Exercise directions: Set down every line from the one containing "The height and" through the last line of the records below, exactly as written, and leave out the pictures.
START Data to examine
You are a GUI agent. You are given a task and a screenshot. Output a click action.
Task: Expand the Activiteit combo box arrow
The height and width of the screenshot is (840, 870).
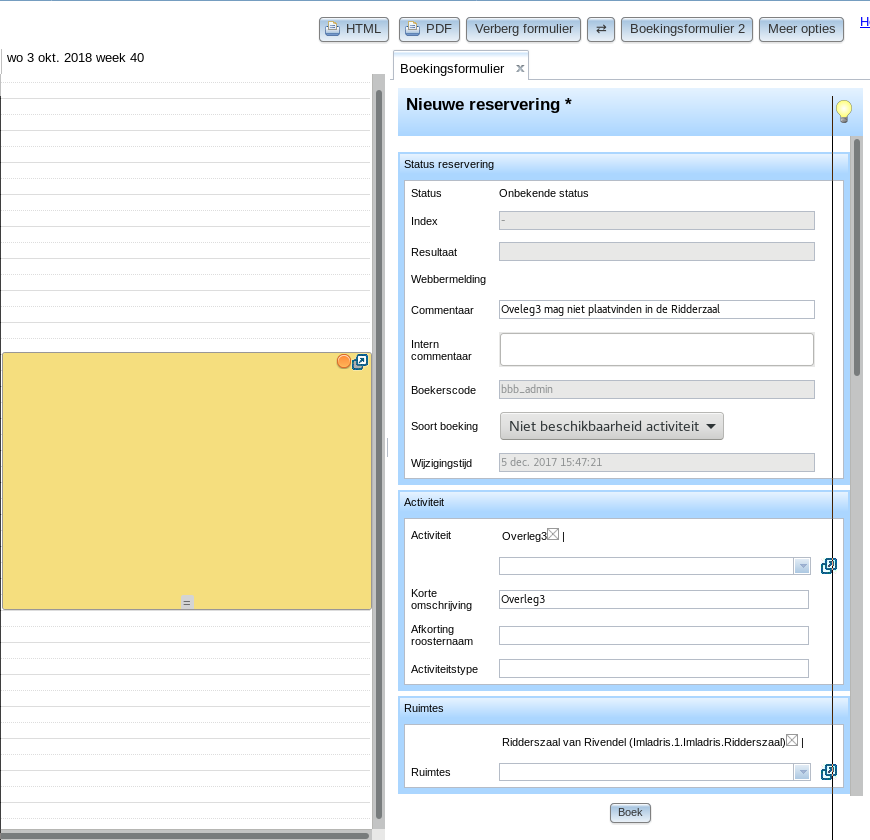coord(802,566)

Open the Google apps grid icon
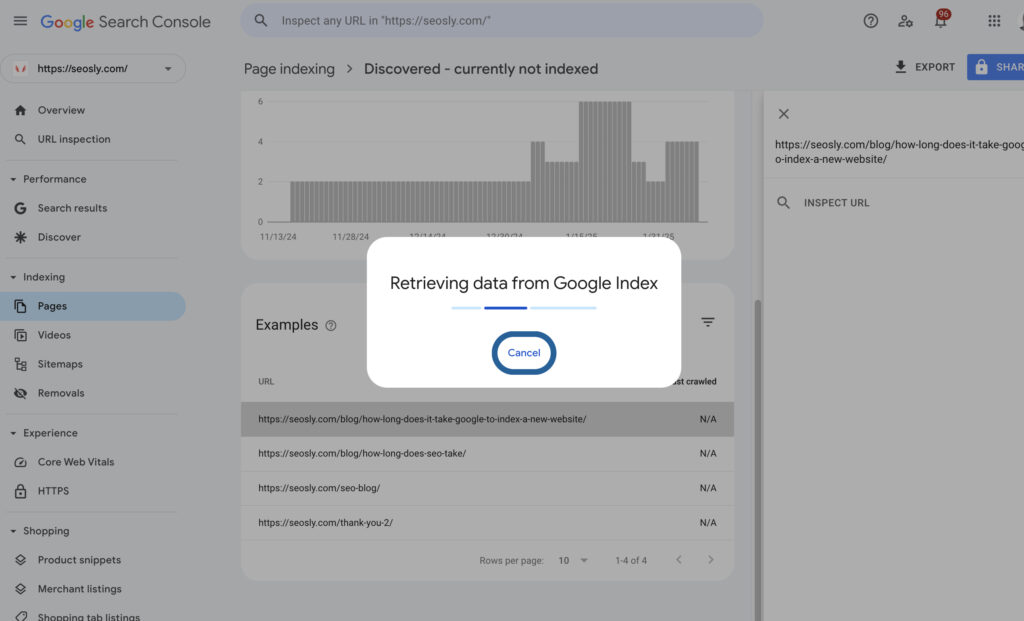click(993, 20)
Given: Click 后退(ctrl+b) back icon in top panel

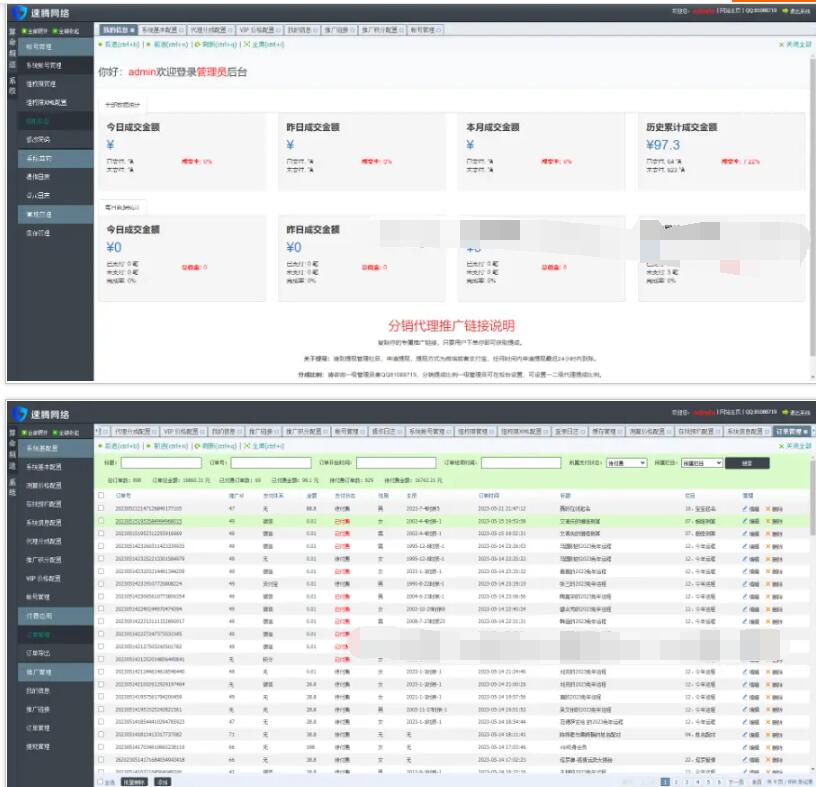Looking at the screenshot, I should coord(100,45).
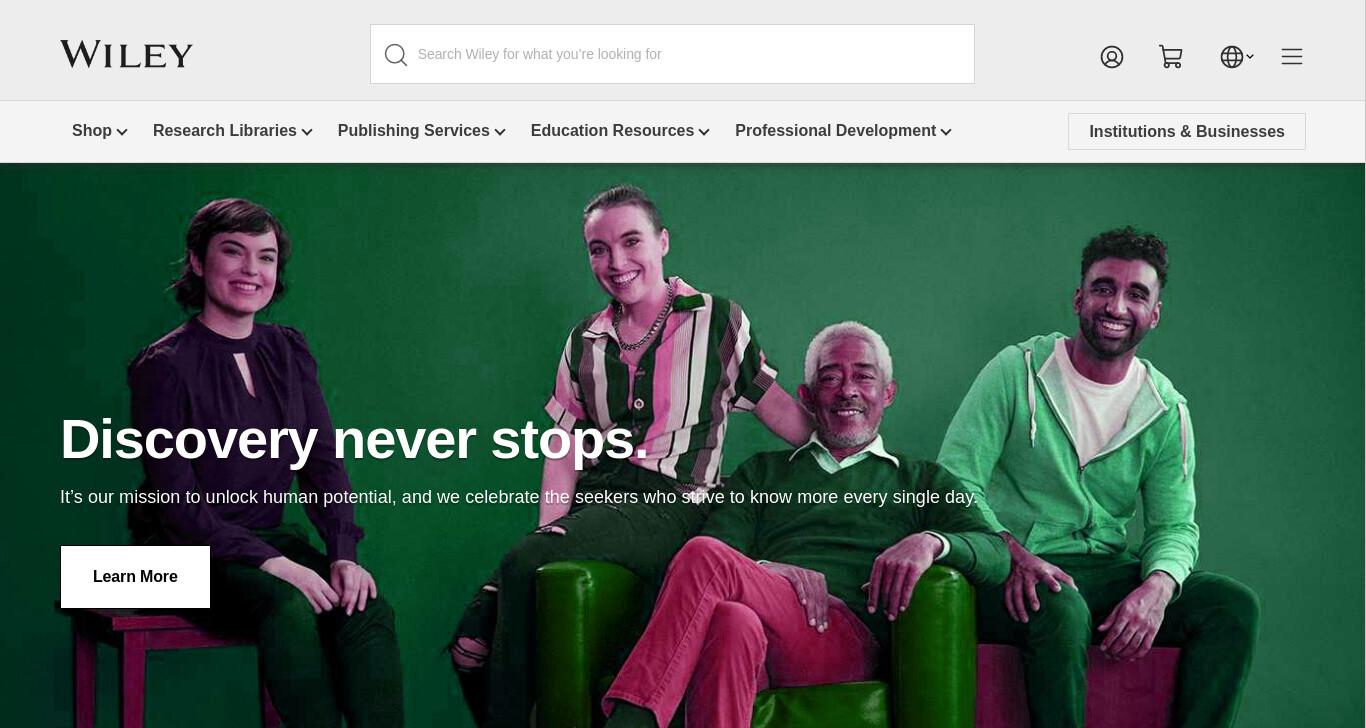The width and height of the screenshot is (1366, 728).
Task: Expand the chevron beside the globe
Action: point(1250,57)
END Data to examine
Answer for this exercise:
The height and width of the screenshot is (840, 870).
coord(802,566)

Open the Google apps grid icon
click(993, 20)
Given: Click 后退(ctrl+b) back icon in top panel

Looking at the screenshot, I should coord(100,45).
The width and height of the screenshot is (1366, 728).
Task: Expand the chevron beside the globe
Action: point(1250,57)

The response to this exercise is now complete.